Traditional Conformal Coatings
What we call “traditional” conformal coatings are 1-part systems that have a resin base and can be diluted with either solvent or (in rare cases) water. Traditional coatings are semi-permeable, which is why they are not fully hermetic nor do they seal the coated electronics. They provide resistance to environmental exposure, which increases PCB durability while keeping application and repair processes in practice. However, they are NOT fully water-proof.
The following categories are based on the basic resin of each coating. The chemical composition of each conformal coating determines its major attributes and functions. Choosing the proper conformal coating for your application is determined by the operational requirements of your electronics.
• Acrylic Resin (AR) – Acrylic conformal coating provides fair elasticity and general protection. Acrylic conformal coating is recognized for its high dielectric strength, and fair moisture and abrasion resistance. What generally distinguishes acrylic coating from other resins is its facility for removal. Acrylic coatings are easily and quickly removed by a variety of solvents, often without requiring agitation. This makes rework and even field repair very practical and economical. On the other hand, acrylic coatings do not protect against solvents and solvent vapors, which could result in less than ideal performance for an application that involves something like pumping equipment. Acrylic coatings can be considered basic, entry-level protection, because they are economical and protect against a broad-level of contamination. However, they are not the best-in-class for any characteristic except possibly dielectric strength.

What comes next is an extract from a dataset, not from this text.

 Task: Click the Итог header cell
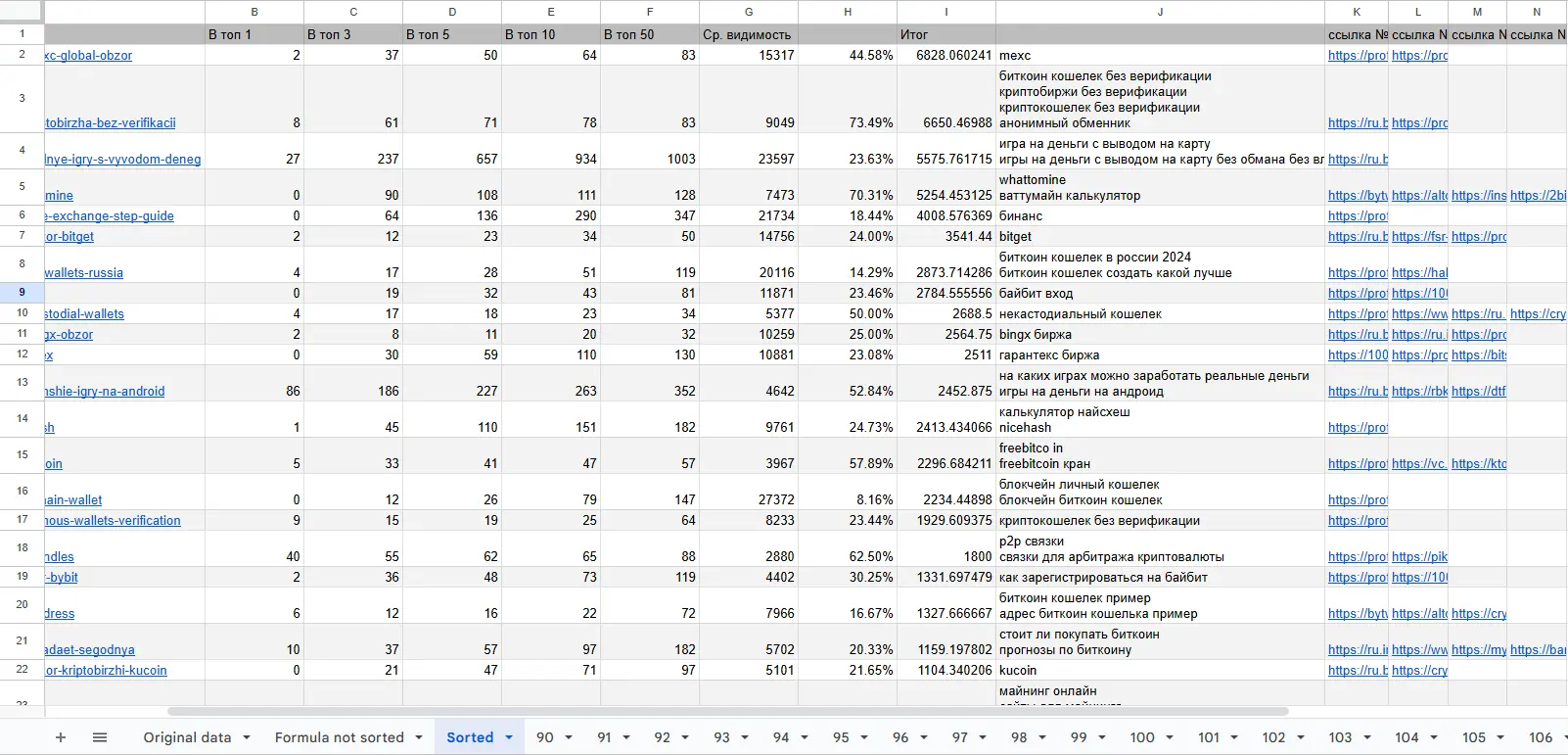point(945,34)
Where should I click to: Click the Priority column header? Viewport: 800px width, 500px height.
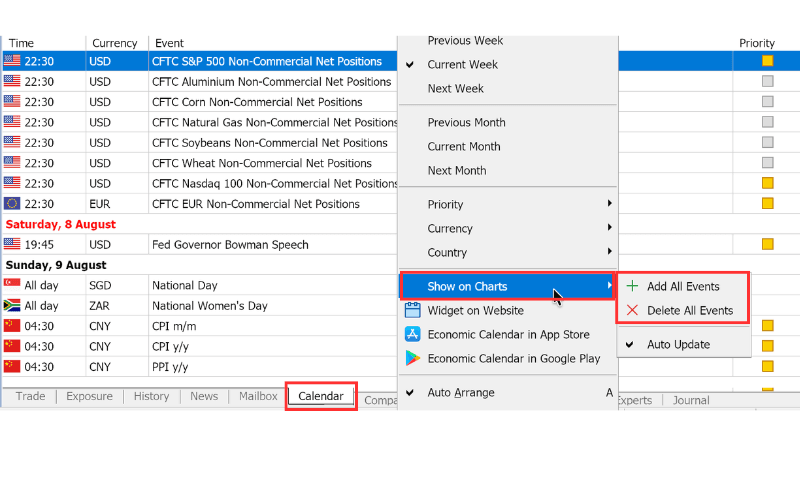click(x=757, y=43)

• Silicone Resin (SR) – Silicone conformal coating provides excellent protection in a very wide temperature range. SR provides good chemical resistance, moisture, and salt spray resistance, and is very flexible. Silicone conformal coating isn’t abrasion resistant because of its rubbery nature, but this property does make it resilient against vibrational stresses. Silicone coatings are commonly used in high-humidity environments. Special formulations that can coat LED lights without color shift or reduction of intensity are available, and make SR conformal coatings a popular choice for applications such as outdoor signs. Removal can be challenging, requiring specialized solvents, long soak time, and agitation from a brush or an ultrasonic bath.
• Urethane (Polyurethane) Resin (UR) – Urethane conformal coating is known for its excellent moisture and chemical resistance. It is also very abrasion resistant. Combining those factors with its solvent resistance results in a conformal coating that is very difficult to remove. Like silicone, full removal generally requires special solvents, long soak time, and agitation with a brush or an ultrasonic bath. Urethane conformal coating is commonly specified for aerospace applications where exposure to fuel vapors is a common concern.
CURING METHODS
While the curing mechanism is not a primary criterion when selecting a coating, it has a direct impact on the type of application method that will be feasible, and the throughput that can be expected. Some mechanisms are relatively infallible, while others are very complex and leave room for application errors when used in an uncontrolled process.
• Evaporative Curing Mechanism - The liquid carrier evaporates, leaving just the coating resin. Although very simple in theory, circuit boards usually need to be dipped at least two times to build up an adequate coating on the edges of their components. Whether the liquid carrier is solvent or water‐based, humidity affects application parameters. Solvent systems tend to be easy to process, and provide consistent coverage due to good wetting, and fast cure times. However, solvents are often flammable, so adequate ventilation and fume extraction methods are required. Using water as a carrier can eliminate the flammability concern, although these coatings tend to take much longer to cure, and can be very sensitive to ambient humidity.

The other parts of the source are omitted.